Collected data

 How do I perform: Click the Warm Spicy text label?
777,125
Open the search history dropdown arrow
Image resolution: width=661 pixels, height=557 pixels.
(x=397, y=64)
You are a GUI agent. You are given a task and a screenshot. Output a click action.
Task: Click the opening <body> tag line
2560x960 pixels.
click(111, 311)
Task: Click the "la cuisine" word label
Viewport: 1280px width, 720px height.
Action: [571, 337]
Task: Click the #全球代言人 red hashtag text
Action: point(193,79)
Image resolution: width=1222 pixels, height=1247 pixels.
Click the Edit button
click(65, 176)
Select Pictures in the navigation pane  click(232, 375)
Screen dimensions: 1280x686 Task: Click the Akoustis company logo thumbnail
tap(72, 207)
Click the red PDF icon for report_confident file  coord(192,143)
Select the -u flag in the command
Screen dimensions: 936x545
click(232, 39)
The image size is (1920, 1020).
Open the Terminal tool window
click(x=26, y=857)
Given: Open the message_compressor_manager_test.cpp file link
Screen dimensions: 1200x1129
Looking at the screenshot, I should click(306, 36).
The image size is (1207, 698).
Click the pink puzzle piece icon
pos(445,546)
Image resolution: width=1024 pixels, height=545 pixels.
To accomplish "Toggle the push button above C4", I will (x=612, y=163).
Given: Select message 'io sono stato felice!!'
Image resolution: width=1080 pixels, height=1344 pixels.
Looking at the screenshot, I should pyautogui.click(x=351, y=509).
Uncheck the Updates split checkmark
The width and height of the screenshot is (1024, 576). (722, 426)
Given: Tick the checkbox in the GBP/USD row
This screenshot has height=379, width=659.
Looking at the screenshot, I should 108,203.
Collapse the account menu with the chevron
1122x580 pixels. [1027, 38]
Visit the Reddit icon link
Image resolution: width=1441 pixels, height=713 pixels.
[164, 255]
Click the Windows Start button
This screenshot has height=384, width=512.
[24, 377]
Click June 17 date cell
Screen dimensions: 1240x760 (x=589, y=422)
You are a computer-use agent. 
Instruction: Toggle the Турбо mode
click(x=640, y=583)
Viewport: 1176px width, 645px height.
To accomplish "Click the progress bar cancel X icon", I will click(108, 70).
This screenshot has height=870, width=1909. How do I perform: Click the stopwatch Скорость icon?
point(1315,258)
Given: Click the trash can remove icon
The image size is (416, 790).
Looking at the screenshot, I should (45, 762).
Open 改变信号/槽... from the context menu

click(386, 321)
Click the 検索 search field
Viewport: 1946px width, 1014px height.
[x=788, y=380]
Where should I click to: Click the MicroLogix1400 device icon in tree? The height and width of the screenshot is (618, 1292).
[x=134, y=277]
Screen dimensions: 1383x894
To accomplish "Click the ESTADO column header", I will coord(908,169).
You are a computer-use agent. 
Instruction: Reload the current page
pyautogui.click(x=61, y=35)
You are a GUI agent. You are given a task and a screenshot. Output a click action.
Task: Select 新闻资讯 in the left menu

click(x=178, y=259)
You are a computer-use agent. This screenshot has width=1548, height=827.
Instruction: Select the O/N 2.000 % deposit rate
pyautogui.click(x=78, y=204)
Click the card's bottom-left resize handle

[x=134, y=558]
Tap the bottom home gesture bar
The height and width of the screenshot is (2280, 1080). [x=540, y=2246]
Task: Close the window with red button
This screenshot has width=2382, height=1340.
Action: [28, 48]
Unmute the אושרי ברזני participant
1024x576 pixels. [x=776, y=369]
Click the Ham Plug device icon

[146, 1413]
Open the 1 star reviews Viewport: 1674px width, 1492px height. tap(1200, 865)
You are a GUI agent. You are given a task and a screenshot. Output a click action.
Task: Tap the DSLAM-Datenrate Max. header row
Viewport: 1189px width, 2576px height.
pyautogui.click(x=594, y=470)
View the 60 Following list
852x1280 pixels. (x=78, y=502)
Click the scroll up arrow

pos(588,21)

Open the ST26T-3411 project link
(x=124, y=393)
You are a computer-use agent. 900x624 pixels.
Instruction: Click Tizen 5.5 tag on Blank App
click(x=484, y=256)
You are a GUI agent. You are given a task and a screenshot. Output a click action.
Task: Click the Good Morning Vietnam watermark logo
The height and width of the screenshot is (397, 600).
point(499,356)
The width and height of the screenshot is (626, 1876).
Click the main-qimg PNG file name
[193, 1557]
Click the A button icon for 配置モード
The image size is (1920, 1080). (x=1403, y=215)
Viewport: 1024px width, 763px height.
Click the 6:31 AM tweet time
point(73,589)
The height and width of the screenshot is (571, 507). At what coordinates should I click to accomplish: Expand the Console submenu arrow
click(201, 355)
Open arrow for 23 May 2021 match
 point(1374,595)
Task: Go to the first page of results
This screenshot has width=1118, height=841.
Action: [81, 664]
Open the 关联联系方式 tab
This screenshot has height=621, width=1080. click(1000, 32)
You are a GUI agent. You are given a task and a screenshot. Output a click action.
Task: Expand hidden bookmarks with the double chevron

Work item —
All lines of the records containing "will" should be shown.

Task result —
To accomplish "Toggle the push button above C4", I will (x=612, y=163).
To accomplish "Click the progress bar cancel X icon", I will click(108, 70).
To accomplish "Click the ESTADO column header", I will coord(908,169).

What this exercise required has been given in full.